* Problem statement:
Using the entries that follow, report the number of lines that include the string "will", without any other text.
**** Records for this task ****
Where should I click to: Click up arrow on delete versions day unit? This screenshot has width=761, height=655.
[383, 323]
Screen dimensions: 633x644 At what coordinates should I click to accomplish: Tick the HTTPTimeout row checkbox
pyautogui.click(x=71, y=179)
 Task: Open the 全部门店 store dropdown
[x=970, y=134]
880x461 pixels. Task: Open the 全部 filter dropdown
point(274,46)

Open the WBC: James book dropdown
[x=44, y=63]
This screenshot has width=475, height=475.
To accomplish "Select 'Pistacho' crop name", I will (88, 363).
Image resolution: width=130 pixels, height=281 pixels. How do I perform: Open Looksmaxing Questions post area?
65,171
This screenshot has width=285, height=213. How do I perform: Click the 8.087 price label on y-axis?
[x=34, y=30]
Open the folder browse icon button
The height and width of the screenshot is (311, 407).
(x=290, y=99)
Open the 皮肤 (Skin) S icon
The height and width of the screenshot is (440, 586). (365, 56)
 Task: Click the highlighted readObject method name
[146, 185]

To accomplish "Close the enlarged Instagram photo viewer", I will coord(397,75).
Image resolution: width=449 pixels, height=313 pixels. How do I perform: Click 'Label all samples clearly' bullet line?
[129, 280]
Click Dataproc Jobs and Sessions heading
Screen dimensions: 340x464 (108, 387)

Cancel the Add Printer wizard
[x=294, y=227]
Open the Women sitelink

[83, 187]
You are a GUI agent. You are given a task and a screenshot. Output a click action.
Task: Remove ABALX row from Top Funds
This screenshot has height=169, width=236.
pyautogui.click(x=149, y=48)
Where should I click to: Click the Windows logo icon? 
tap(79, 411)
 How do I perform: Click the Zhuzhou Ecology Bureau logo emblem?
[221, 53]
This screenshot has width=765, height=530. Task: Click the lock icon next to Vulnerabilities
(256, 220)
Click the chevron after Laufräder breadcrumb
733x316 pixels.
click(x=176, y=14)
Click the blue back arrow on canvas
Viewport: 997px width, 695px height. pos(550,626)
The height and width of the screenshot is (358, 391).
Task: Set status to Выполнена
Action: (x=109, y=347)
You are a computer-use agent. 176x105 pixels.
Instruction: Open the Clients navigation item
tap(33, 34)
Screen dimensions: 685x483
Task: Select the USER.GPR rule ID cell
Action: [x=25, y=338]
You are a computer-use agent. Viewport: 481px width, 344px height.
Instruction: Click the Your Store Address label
****
* Solution to the problem:
2